Your assignment >>
All entries below are to be retyped in full, precisely as they appear.

Exercise data >>

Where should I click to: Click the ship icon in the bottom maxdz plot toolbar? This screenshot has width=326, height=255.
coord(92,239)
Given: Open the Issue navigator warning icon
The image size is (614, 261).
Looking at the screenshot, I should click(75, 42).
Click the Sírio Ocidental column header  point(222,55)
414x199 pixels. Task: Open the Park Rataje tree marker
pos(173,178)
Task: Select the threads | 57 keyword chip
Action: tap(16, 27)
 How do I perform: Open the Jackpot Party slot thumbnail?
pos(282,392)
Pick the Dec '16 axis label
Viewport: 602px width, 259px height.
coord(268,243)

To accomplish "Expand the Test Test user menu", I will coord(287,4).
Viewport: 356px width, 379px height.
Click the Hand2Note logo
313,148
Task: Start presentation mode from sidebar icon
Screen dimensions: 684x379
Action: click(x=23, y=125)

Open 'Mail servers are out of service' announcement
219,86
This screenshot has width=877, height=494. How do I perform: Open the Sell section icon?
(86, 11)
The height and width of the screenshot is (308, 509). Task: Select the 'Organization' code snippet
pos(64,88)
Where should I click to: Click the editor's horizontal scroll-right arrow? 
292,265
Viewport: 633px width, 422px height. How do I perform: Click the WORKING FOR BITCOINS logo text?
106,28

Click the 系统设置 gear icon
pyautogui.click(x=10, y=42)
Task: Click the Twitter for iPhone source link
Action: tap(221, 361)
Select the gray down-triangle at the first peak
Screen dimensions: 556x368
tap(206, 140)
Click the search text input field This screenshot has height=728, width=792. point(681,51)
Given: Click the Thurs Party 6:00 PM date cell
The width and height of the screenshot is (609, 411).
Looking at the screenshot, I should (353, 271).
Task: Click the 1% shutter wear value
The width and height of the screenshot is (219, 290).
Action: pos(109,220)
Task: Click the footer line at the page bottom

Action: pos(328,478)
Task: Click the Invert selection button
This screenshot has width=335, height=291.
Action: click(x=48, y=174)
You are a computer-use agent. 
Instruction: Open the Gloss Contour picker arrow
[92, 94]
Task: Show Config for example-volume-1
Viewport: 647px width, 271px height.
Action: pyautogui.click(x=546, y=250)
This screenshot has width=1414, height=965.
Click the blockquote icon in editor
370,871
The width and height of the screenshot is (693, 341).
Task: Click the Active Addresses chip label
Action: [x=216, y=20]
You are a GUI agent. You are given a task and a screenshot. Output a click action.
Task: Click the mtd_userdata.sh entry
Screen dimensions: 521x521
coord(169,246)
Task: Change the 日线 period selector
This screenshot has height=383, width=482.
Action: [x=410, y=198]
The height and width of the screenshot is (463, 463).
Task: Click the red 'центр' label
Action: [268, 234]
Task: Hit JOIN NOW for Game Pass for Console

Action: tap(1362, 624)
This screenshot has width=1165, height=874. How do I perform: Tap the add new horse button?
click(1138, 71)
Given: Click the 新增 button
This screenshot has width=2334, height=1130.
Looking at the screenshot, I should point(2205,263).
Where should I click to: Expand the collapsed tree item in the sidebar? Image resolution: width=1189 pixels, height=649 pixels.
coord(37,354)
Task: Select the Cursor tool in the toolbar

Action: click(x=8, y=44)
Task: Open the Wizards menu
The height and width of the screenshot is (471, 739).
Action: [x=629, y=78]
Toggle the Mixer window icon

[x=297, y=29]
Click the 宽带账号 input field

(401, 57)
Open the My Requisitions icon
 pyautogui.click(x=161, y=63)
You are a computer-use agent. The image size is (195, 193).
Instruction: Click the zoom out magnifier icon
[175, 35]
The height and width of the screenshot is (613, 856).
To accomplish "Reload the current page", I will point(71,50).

Exercise result >>
Where should I click to: Click the ship icon in the bottom maxdz plot toolbar? This screenshot has width=326, height=255.
coord(92,239)
Given: Open the Issue navigator warning icon
The image size is (614, 261).
Looking at the screenshot, I should click(75, 42).
Click the Sírio Ocidental column header  point(222,55)
414x199 pixels. Task: Open the Park Rataje tree marker
pos(173,178)
Task: Select the threads | 57 keyword chip
Action: tap(16, 27)
 How do I perform: Open the Jackpot Party slot thumbnail?
pos(282,392)
Pick the Dec '16 axis label
Viewport: 602px width, 259px height.
coord(268,243)

To accomplish "Expand the Test Test user menu", I will coord(287,4).
Viewport: 356px width, 379px height.
Click the Hand2Note logo
313,148
Task: Start presentation mode from sidebar icon
Screen dimensions: 684x379
Action: click(x=23, y=125)

Open 'Mail servers are out of service' announcement
219,86
This screenshot has width=877, height=494. How do I perform: Open the Sell section icon?
(86, 11)
The height and width of the screenshot is (308, 509). Task: Select the 'Organization' code snippet
pos(64,88)
Where should I click to: Click the editor's horizontal scroll-right arrow? 
292,265
Viewport: 633px width, 422px height. How do I perform: Click the WORKING FOR BITCOINS logo text?
106,28

Click the 系统设置 gear icon
pyautogui.click(x=10, y=42)
Task: Click the Twitter for iPhone source link
Action: tap(221, 361)
Select the gray down-triangle at the first peak
Screen dimensions: 556x368
tap(206, 140)
Click the search text input field This screenshot has height=728, width=792. point(681,51)
Given: Click the Thurs Party 6:00 PM date cell
The width and height of the screenshot is (609, 411).
Looking at the screenshot, I should (353, 271).
Task: Click the 1% shutter wear value
The width and height of the screenshot is (219, 290).
Action: pos(109,220)
Task: Click the footer line at the page bottom

Action: pos(328,478)
Task: Click the Invert selection button
This screenshot has width=335, height=291.
Action: click(x=48, y=174)
You are a computer-use agent. 
Instruction: Open the Gloss Contour picker arrow
[92, 94]
Task: Show Config for example-volume-1
Viewport: 647px width, 271px height.
Action: pyautogui.click(x=546, y=250)
This screenshot has width=1414, height=965.
Click the blockquote icon in editor
370,871
The width and height of the screenshot is (693, 341).
Task: Click the Active Addresses chip label
Action: [x=216, y=20]
You are a GUI agent. You are given a task and a screenshot. Output a click action.
Task: Click the mtd_userdata.sh entry
Screen dimensions: 521x521
coord(169,246)
Task: Change the 日线 period selector
This screenshot has height=383, width=482.
Action: [x=410, y=198]
The height and width of the screenshot is (463, 463).
Task: Click the red 'центр' label
Action: [268, 234]
Task: Hit JOIN NOW for Game Pass for Console

Action: tap(1362, 624)
This screenshot has width=1165, height=874. How do I perform: Tap the add new horse button?
click(1138, 71)
Given: Click the 新增 button
This screenshot has width=2334, height=1130.
Looking at the screenshot, I should point(2205,263).
Where should I click to: Expand the collapsed tree item in the sidebar? Image resolution: width=1189 pixels, height=649 pixels.
coord(37,354)
Task: Select the Cursor tool in the toolbar

Action: click(x=8, y=44)
Task: Open the Wizards menu
The height and width of the screenshot is (471, 739).
Action: [x=629, y=78]
Toggle the Mixer window icon

[x=297, y=29]
Click the 宽带账号 input field

(401, 57)
Open the My Requisitions icon
 pyautogui.click(x=161, y=63)
You are a computer-use agent. The image size is (195, 193).
Instruction: Click the zoom out magnifier icon
[175, 35]
The height and width of the screenshot is (613, 856).
To accomplish "Reload the current page", I will point(71,50).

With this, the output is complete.